As duas abordagens podem ser combinadas. Usar a capitalização como estimativa principal e a comparação como controle de consistência limita o risco de aberrações.
Testes de depreciação e normas contábeis: o que mudou desde 2022
A Autoridade das Normas Contábeis atualizou vários regulamentos relacionados aos testes de depreciação de ativos desde 2022, com uma atenção reforçada aos cenários de tensões de mercado. Concretamente, as empresas devem documentar de forma mais rigorosa o valor de seus bens registrados no balanço, integrando suposições de aumento das taxas ou de queda dos valores de mercado.
Para os grupos que aplicam normas internacionais, a entrada em vigor progressiva das normas IFRS 16 e IAS 36 impõe uma valorização mais precisa dos bens utilizados em leasing ou aluguel. Um bem que a empresa não possui juridicamente, mas que utiliza, deve agora ser objeto de uma avaliação de mercado robusta, sob a forma de um direito de uso registrado no balanço.
Essas evoluções contábeis não dizem respeito apenas aos grandes grupos. Qualquer empresa sujeita a uma auditoria ou solicitando um financiamento bancário pode ser solicitada a atualizar o valor de seus ativos de acordo com essas referências.
Critérios ESG e desempenho energético na avaliação imobiliária profissional
Os relatos de experiência dos grandes consultores em imóveis comerciais (CBRE, JLL, BNP Paribas Real Estate) confirmam uma polarização crescente do valor dos escritórios. Os ativos bem localizados, com bom desempenho energético e adaptados ao trabalho flexível mantêm seu valor, enquanto os escritórios obsoletos ou que consomem muita energia sofrem uma desvalorização significativa.
Essa tendência obriga a integrar critérios que não existiam nas grades de avaliação tradicionais:
- O desempenho energético real do edifício (DPE, consumo medido) pesa diretamente sobre o valor locativo e o valor de mercado, especialmente desde o endurecimento das obrigações regulatórias sobre os edifícios ineficientes energeticamente.
- A adaptabilidade dos espaços ao trabalho híbrido (modularidade, equipamentos de videoconferência, espaços colaborativos) influencia a atratividade para os clientes locatários.
- A conformidade com os critérios ESG (certificações HQE, BREEAM, balanço de carbono do edifício) torna-se um filtro de seleção para investidores institucionais e fundos imobiliários.
Um bem profissional que atende a esses critérios mantém um valor de mercado estável.

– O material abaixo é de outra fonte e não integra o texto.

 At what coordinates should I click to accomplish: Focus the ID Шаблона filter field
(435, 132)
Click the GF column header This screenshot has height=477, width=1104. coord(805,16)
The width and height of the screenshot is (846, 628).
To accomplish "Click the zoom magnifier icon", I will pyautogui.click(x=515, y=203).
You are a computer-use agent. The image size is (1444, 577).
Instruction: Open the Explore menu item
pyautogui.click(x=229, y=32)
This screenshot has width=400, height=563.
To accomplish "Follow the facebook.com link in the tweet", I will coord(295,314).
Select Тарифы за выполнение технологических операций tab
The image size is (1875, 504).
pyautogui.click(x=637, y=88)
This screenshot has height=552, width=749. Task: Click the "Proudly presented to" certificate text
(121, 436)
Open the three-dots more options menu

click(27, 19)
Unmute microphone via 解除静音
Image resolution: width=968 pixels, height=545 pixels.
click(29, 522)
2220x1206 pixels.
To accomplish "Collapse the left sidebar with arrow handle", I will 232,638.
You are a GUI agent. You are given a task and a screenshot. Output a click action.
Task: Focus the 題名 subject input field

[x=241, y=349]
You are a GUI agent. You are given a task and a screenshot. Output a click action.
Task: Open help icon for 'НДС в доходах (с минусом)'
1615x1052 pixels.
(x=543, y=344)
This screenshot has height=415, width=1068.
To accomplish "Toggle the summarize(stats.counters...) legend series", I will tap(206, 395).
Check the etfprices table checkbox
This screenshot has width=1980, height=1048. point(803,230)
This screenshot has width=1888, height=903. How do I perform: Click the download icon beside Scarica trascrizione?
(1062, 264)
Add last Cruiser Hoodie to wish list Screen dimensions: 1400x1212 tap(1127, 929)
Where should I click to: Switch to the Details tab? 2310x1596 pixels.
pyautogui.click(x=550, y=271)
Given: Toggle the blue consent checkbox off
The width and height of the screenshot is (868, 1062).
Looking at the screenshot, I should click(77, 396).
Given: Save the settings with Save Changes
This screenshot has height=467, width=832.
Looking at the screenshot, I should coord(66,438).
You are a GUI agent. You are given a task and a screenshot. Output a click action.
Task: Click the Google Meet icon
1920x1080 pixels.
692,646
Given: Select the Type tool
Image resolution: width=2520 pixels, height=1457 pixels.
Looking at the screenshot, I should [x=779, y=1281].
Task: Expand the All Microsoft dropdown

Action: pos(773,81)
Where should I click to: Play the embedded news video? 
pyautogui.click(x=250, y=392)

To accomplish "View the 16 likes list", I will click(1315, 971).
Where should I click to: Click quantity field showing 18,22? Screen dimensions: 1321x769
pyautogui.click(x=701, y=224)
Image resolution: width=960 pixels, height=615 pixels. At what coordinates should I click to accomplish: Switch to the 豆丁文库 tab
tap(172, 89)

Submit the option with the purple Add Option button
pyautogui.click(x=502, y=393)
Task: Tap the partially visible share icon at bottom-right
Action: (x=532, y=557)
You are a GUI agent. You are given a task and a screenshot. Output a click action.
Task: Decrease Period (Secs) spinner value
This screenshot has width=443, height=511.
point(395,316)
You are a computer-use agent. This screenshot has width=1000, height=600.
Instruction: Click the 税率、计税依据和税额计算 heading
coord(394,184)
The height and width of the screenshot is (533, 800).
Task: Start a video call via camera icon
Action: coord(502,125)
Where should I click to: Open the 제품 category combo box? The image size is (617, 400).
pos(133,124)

Um ativo que não os cumpre vê sua desvalorização aumentar ano após ano, tornando a gestão patrimonial mais complexa.

Frequência de atualização e erros comuns na estimativa
Atualizar o valor de seus bens apenas uma vez, no momento da aquisição, e depois não tocar mais nisso por anos continua sendo o erro mais comum. As flutuações do mercado imobiliário, a evolução das taxas e a depreciação física alteram o valor real muito mais rapidamente do que as tabelas de depreciação sugerem.
Outro erro frequente consiste em confundir o custo de reposição novo com o valor atual. Um equipamento industrial contabilizado como zero pode ainda ter um valor de revenda, assim como um imóvel totalmente depreciado pode valer muito mais do que seu valor líquido contábil se o mercado local tiver avançado.
Uma reavaliação regular, no mínimo a cada três a cinco anos, permite manter a coerência entre a realidade do patrimônio e sua tradução financeira. Para os bens imobiliários, algumas obrigações legais impõem, aliás, estimativas quinquenais (companhias de seguro, SCPI).
A avaliação de bens profissionais não é um exercício puramente teórico. Ela condiciona a capacidade de negociar um financiamento, de definir um preço de venda realista e de gerenciar o fluxo de caixa sem surpresas desagradáveis. Escolher o método certo conforme o tipo de ativo, integrar os critérios de mercado atuais e documentar suas suposições continua sendo a base de uma gestão patrimonial sólida.